JOB → Copy the records from the line containing "Aceptar todas (263, 2525)" through the line containing "Política de cookies (115, 2390)", swapping "Mas informacion" for "Más información" and leaving everything else the same.

Screenshot and document pointing data →
_____

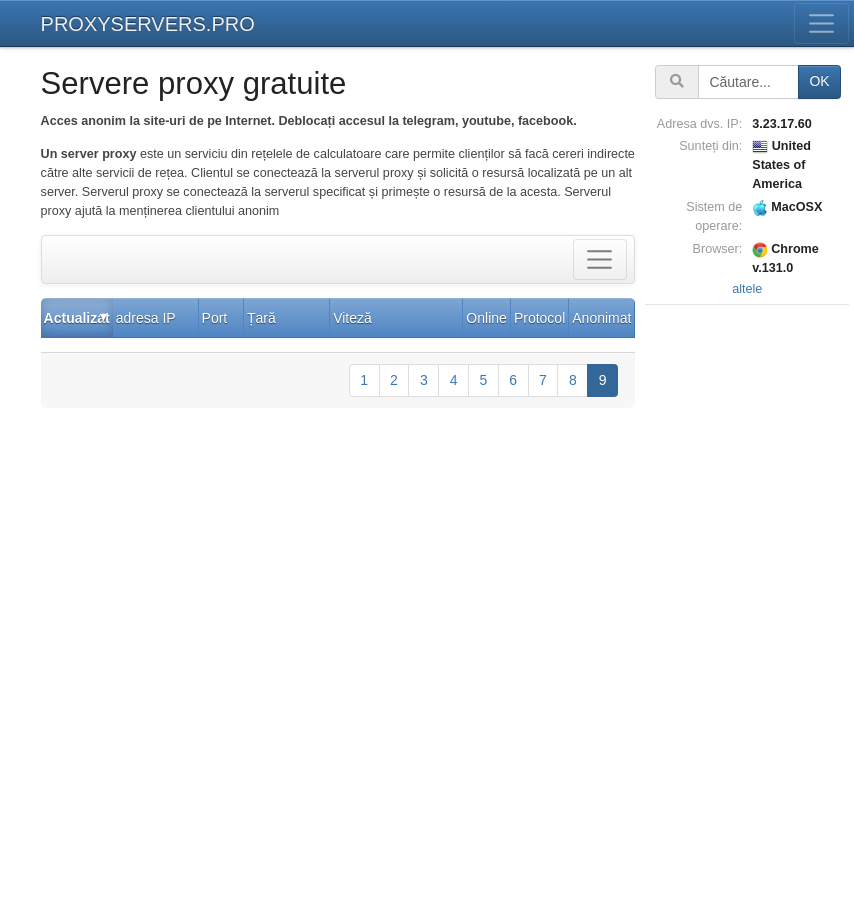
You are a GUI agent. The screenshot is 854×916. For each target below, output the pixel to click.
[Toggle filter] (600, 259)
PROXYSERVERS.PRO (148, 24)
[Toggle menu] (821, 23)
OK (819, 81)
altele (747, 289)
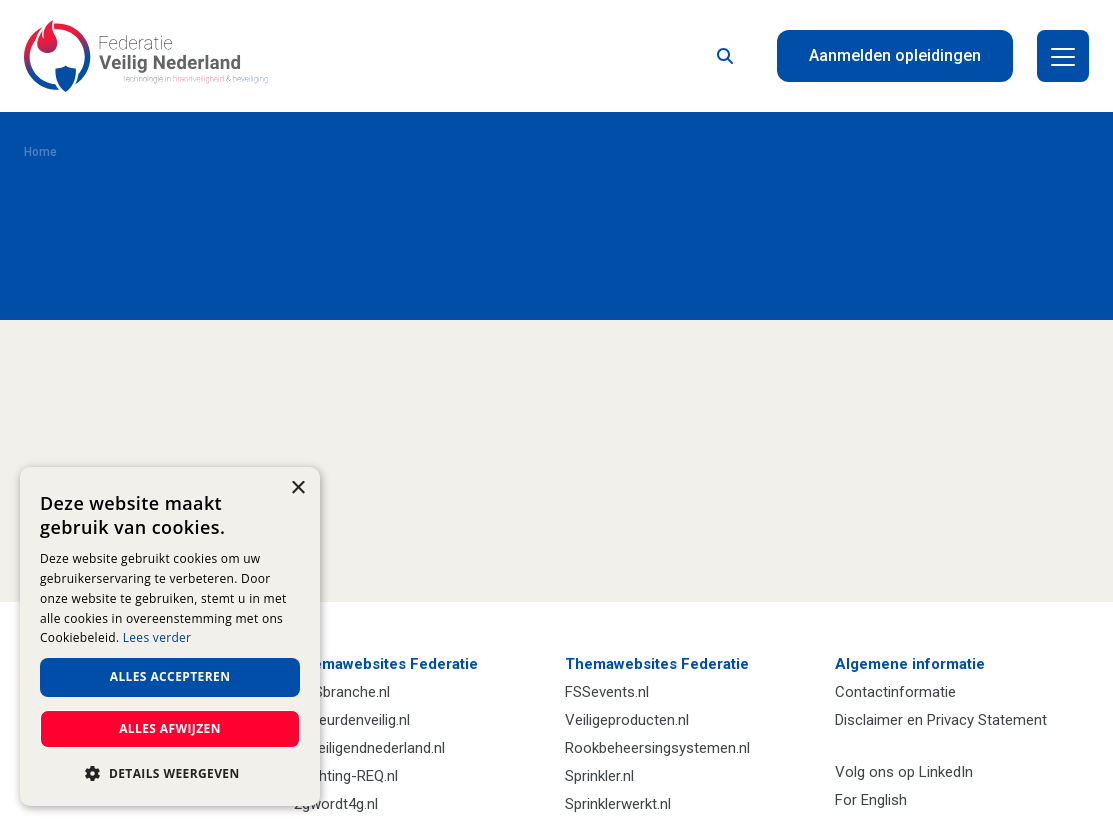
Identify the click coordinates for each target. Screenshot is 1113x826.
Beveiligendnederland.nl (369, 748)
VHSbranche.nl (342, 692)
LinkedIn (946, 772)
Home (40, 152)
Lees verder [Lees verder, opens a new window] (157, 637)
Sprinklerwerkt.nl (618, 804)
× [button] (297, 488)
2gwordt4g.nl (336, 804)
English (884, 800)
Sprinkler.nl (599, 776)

_____

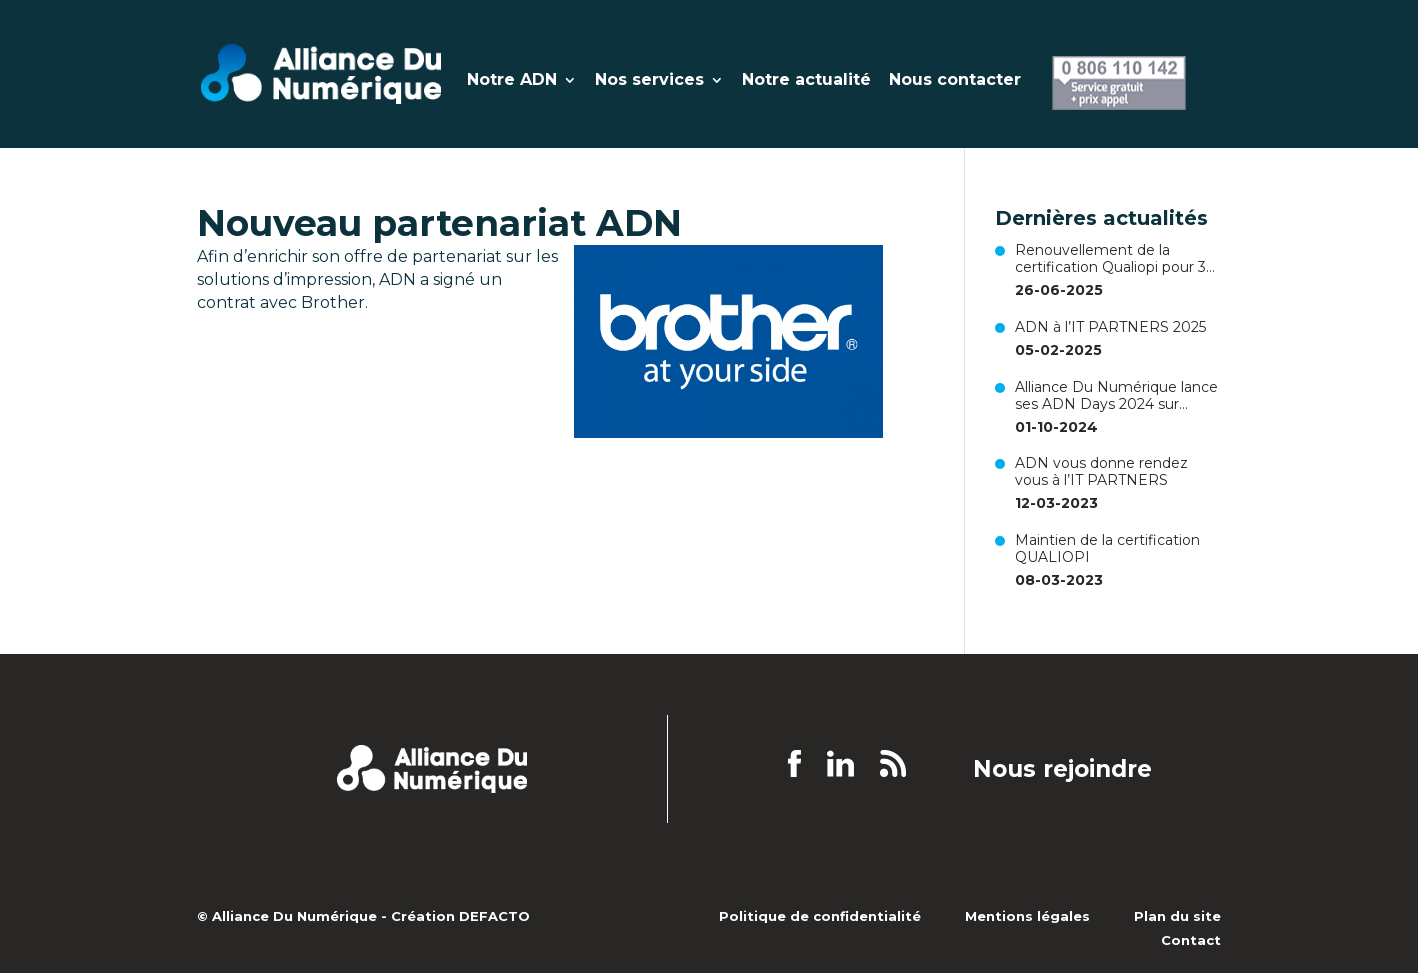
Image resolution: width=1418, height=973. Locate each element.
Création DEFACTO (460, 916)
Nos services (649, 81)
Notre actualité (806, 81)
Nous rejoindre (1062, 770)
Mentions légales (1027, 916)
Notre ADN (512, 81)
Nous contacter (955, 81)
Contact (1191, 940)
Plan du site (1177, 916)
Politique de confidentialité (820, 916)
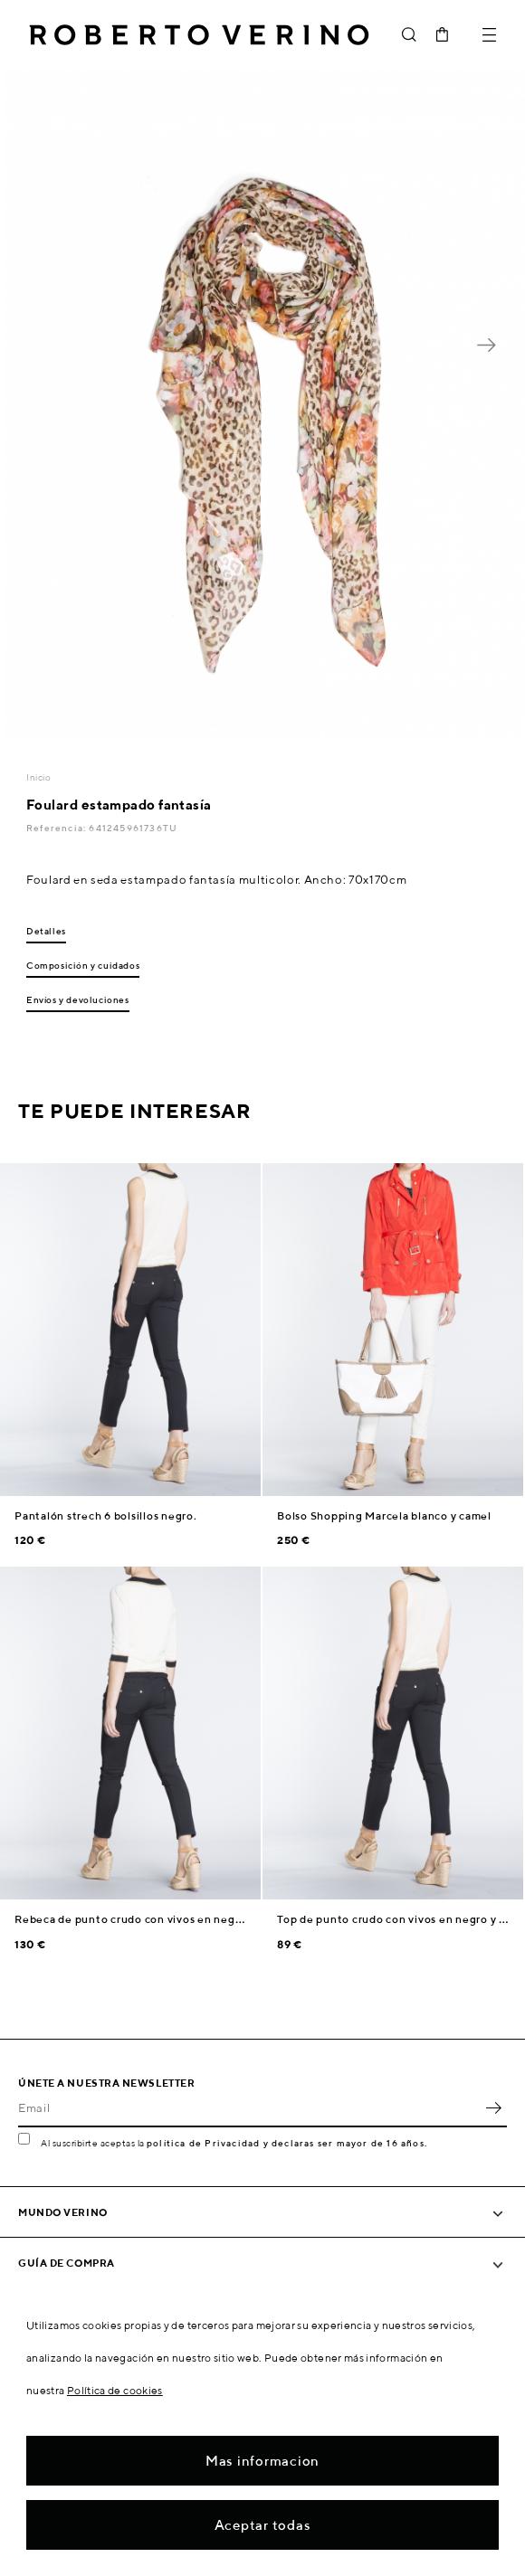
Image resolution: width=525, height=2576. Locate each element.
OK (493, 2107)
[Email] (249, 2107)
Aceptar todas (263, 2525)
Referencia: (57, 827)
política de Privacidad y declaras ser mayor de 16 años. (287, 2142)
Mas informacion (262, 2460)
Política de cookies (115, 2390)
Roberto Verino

_____

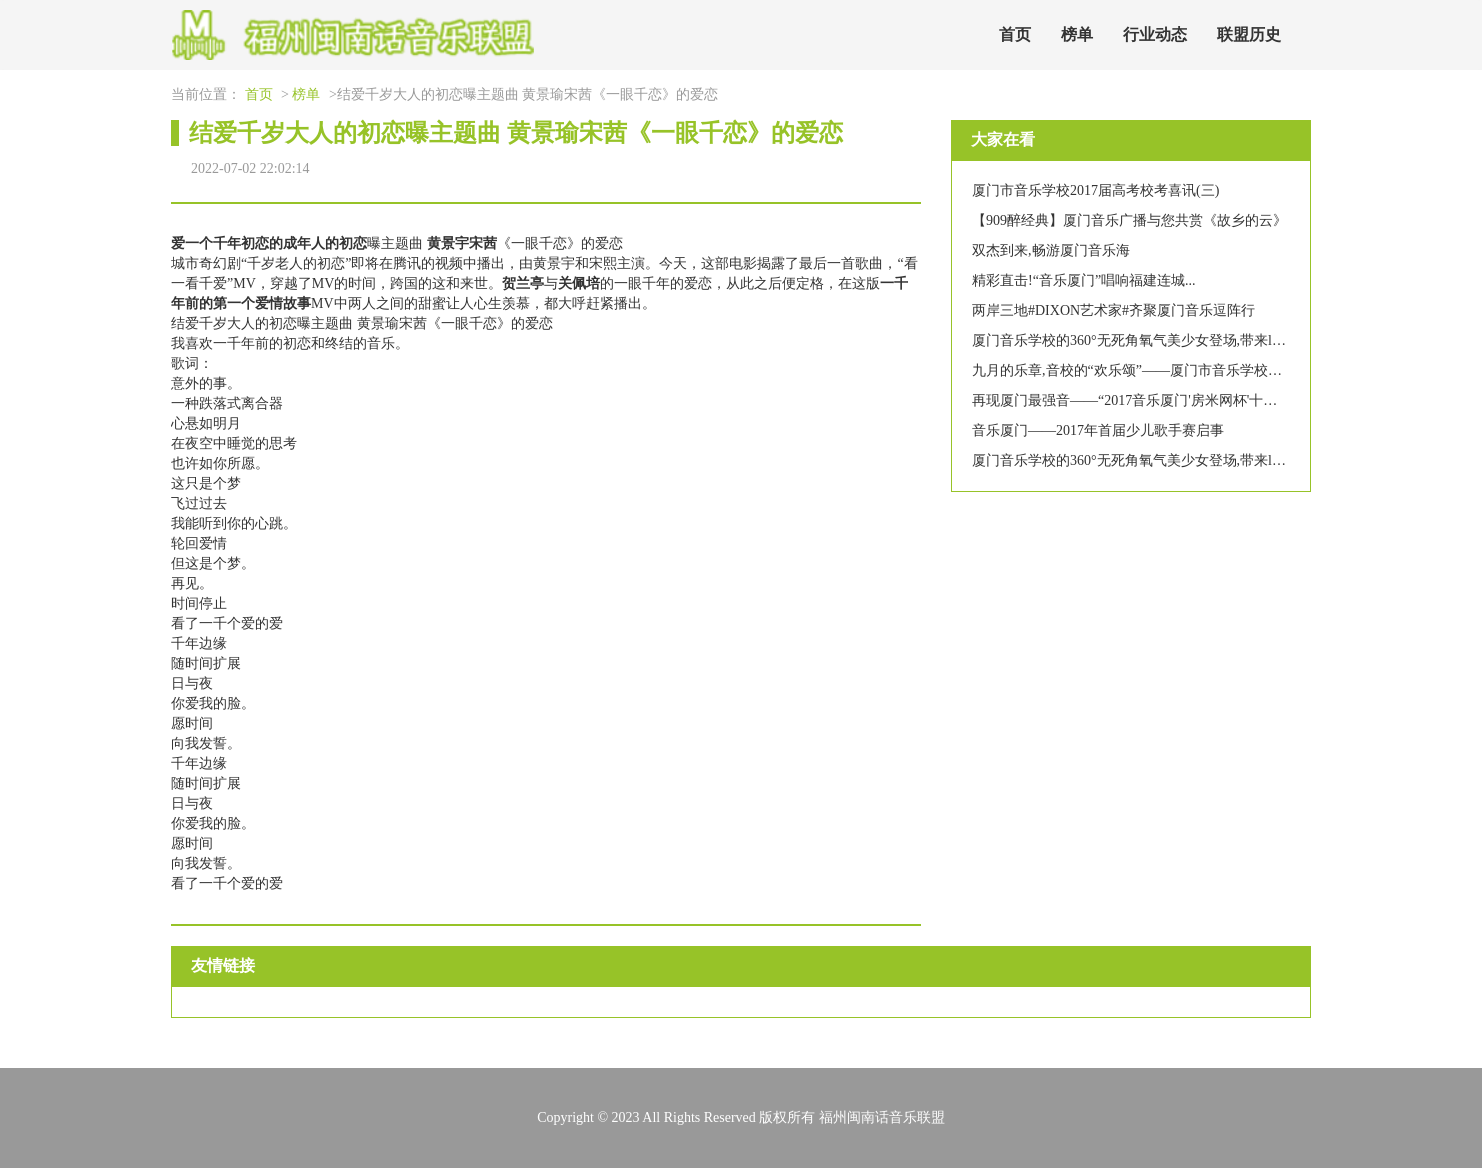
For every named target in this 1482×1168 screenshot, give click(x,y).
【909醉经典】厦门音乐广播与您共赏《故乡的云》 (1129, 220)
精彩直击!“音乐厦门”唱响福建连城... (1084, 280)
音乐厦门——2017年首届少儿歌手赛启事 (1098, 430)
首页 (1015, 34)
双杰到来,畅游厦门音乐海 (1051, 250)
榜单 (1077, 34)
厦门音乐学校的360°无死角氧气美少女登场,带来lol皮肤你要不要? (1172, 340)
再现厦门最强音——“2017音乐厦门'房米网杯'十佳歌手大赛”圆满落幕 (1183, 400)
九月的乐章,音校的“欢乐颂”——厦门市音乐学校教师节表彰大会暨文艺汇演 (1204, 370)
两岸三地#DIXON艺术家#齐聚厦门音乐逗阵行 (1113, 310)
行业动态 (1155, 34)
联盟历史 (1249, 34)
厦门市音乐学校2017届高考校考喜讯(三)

_____

OUTPUT OF THE EXERCISE →
Aceptar todas (263, 2525)
Referencia: (57, 827)
política de Privacidad y declaras ser mayor de 16 años. (287, 2142)
Más información (262, 2460)
Política de cookies (115, 2390)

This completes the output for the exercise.